The study by Kiyasu et al provides new insights regarding the expression of the PD-1/PD-L1 pathway components and their implications in DLBCL. An important point that should be taken into consideration when analyzing the significance of PD-1 expression in TILs of B-cell malignancies is that PD-1 is normally expressed at high levels on germinal center follicular helper T cells.¹⁰  Therefore, PD-1⁺ TILs are expected to be more abundant in GCB-type DLBCL. Indeed, quantitative analysis determined that higher numbers of PD-1⁺ TILs are associated with GCB-type DLBCL.¹  These findings suggest that in DLBCL the number of PD-1⁺ TILs might not reflect tumor-mediated T-cell exhaustion but might be simply indicative of the lymphoma cell origin. Consistent with this hypothesis, high numbers of PD-1⁺ TILs are associated with better prognosis, and this feature is not affected by the presence of PD-L1 in DLBCL or nonmalignant cells of the lymphoma microenvironment. In contrast, within the patient group with low numbers of PD-1⁺ TILs, expression of PD-L1 is associated with worse prognosis compared with the group that is negative for DLBCL PD-L1 or mPD-L1.¹ 

Expression of PD-1 in TILs of DLBCL might also be regulated by other mechanisms. Tumor antigens can be presented to T cells by direct presentation by tumor cells and by indirect presentation by antigen-presenting cells (APCs).

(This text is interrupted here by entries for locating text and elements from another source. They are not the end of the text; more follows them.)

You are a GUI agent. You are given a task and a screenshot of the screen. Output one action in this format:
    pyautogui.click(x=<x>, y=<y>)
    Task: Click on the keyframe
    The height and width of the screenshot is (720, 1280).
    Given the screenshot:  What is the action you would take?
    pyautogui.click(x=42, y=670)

Because B cells have natural APC function, it is conceivable that lymphoma B cells might function as APCs. Thus, both lymphoma cells and APCs of the DLBCL microenvironment may induce activation of TILs, leading to the expression of activation markers, including PD-1. Such effects would be less pronounced in the presence of PD-L1, which inhibits T-cell activation and expansion (see figure). Consistent with this hypothesis, the number of PD-1⁺ TILs is significantly lower in DLBCL that expresses high levels of PD-L1 compared with DLBCL with low PD-L1 expression in the tumor microenvironment.¹ 

An important finding of the study is that expression of PD-L1 on lymphoma cells but not on other cells of the DLBCL microenvironment has a significant impact on clinical outcomes. These results are reminiscent of previous observations in patients with solid tumors, where tumor-specific expression of PD-L1 is a negative prognostic determinant, and suggest that the PD-1/PD-L1 pathway may preferentially mediate its immunosuppressive effects during direct presentation of tumor antigens. However, in contrast to solid tumors, PD-L1⁺ DLBCLs have low numbers of PD-1⁺ TILs. It will be critical to determine whether anti-PD-L1 blocking antibodies might lead to superior outcomes as compared with anti-PD-1 antibodies in this subgroup of DLBCL patients. Because mPD-L1 expression does not have an impact on survival, it will be important to determine whether targeting the PD-1/PD-L1 pathway has any therapeutic benefit in this patient subgroup. Thus, identification of cell-specific expression of PD-L1 in DLBCL might have prognostic significance but might also guide treatment decisions. The present study opens new avenues in the research of PD-1/PD-L1 biology in lymphomas and suggests that the regulation of this pathway is distinct and more complex in the cellular microenvironment of B-cell malignancies than in solid tumors.